#### [EXERCISE]
The data is to be reproduced in full and without error.

____________

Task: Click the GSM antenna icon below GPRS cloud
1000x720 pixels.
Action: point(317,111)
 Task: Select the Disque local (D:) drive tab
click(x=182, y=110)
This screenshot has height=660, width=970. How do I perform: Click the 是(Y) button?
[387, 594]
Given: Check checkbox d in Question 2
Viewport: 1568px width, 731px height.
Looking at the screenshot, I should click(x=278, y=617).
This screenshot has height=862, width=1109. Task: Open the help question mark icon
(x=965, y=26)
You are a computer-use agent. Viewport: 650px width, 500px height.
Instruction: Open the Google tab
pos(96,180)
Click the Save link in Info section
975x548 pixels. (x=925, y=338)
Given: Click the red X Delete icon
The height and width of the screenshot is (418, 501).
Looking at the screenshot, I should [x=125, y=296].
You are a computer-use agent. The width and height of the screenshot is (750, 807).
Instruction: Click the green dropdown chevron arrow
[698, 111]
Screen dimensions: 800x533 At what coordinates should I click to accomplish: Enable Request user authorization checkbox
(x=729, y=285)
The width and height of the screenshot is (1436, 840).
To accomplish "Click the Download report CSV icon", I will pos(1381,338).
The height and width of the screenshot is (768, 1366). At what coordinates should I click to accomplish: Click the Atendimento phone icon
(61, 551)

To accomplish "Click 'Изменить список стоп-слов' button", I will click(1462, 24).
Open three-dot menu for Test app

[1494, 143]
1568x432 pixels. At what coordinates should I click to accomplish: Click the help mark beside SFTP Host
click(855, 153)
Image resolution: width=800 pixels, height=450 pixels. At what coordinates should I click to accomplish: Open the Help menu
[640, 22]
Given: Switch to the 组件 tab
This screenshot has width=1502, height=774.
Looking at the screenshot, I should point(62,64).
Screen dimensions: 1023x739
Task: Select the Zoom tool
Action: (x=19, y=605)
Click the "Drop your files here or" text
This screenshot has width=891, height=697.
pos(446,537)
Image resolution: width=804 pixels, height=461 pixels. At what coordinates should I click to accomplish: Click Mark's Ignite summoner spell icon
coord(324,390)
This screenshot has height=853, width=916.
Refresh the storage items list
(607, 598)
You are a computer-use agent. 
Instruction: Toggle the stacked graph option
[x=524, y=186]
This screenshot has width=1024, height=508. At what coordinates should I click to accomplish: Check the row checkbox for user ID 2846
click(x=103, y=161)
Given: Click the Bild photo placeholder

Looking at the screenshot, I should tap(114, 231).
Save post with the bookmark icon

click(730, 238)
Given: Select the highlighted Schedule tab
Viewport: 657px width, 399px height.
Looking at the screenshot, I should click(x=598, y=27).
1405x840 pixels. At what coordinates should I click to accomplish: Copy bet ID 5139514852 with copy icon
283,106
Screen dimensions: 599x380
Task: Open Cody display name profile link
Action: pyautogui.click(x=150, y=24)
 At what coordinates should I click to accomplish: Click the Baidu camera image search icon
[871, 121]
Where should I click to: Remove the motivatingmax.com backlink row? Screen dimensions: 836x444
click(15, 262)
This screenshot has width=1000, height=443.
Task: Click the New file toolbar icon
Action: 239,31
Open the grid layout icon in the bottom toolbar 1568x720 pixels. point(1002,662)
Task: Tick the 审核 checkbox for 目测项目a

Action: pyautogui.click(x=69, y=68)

____________

#### [ANSWER FOR THIS EXERCISE]
Task: Click the GSM antenna icon below GPRS cloud
1000x720 pixels.
Action: point(317,111)
 Task: Select the Disque local (D:) drive tab
click(x=182, y=110)
This screenshot has height=660, width=970. How do I perform: Click the 是(Y) button?
[387, 594]
Given: Check checkbox d in Question 2
Viewport: 1568px width, 731px height.
Looking at the screenshot, I should click(x=278, y=617).
This screenshot has height=862, width=1109. Task: Open the help question mark icon
(x=965, y=26)
You are a computer-use agent. Viewport: 650px width, 500px height.
Instruction: Open the Google tab
pos(96,180)
Click the Save link in Info section
975x548 pixels. (x=925, y=338)
Given: Click the red X Delete icon
The height and width of the screenshot is (418, 501).
Looking at the screenshot, I should [x=125, y=296].
You are a computer-use agent. The width and height of the screenshot is (750, 807).
Instruction: Click the green dropdown chevron arrow
[698, 111]
Screen dimensions: 800x533 At what coordinates should I click to accomplish: Enable Request user authorization checkbox
(x=729, y=285)
The width and height of the screenshot is (1436, 840).
To accomplish "Click the Download report CSV icon", I will pos(1381,338).
The height and width of the screenshot is (768, 1366). At what coordinates should I click to accomplish: Click the Atendimento phone icon
(61, 551)

To accomplish "Click 'Изменить список стоп-слов' button", I will click(1462, 24).
Open three-dot menu for Test app

[1494, 143]
1568x432 pixels. At what coordinates should I click to accomplish: Click the help mark beside SFTP Host
click(855, 153)
Image resolution: width=800 pixels, height=450 pixels. At what coordinates should I click to accomplish: Open the Help menu
[640, 22]
Given: Switch to the 组件 tab
This screenshot has width=1502, height=774.
Looking at the screenshot, I should point(62,64).
Screen dimensions: 1023x739
Task: Select the Zoom tool
Action: (x=19, y=605)
Click the "Drop your files here or" text
This screenshot has width=891, height=697.
pos(446,537)
Image resolution: width=804 pixels, height=461 pixels. At what coordinates should I click to accomplish: Click Mark's Ignite summoner spell icon
coord(324,390)
This screenshot has height=853, width=916.
Refresh the storage items list
(607, 598)
You are a computer-use agent. 
Instruction: Toggle the stacked graph option
[x=524, y=186]
This screenshot has width=1024, height=508. At what coordinates should I click to accomplish: Check the row checkbox for user ID 2846
click(x=103, y=161)
Given: Click the Bild photo placeholder

Looking at the screenshot, I should tap(114, 231).
Save post with the bookmark icon

click(730, 238)
Given: Select the highlighted Schedule tab
Viewport: 657px width, 399px height.
Looking at the screenshot, I should click(x=598, y=27).
1405x840 pixels. At what coordinates should I click to accomplish: Copy bet ID 5139514852 with copy icon
283,106
Screen dimensions: 599x380
Task: Open Cody display name profile link
Action: pyautogui.click(x=150, y=24)
 At what coordinates should I click to accomplish: Click the Baidu camera image search icon
[871, 121]
Where should I click to: Remove the motivatingmax.com backlink row? Screen dimensions: 836x444
click(15, 262)
This screenshot has width=1000, height=443.
Task: Click the New file toolbar icon
Action: 239,31
Open the grid layout icon in the bottom toolbar 1568x720 pixels. point(1002,662)
Task: Tick the 审核 checkbox for 目测项目a

Action: pyautogui.click(x=69, y=68)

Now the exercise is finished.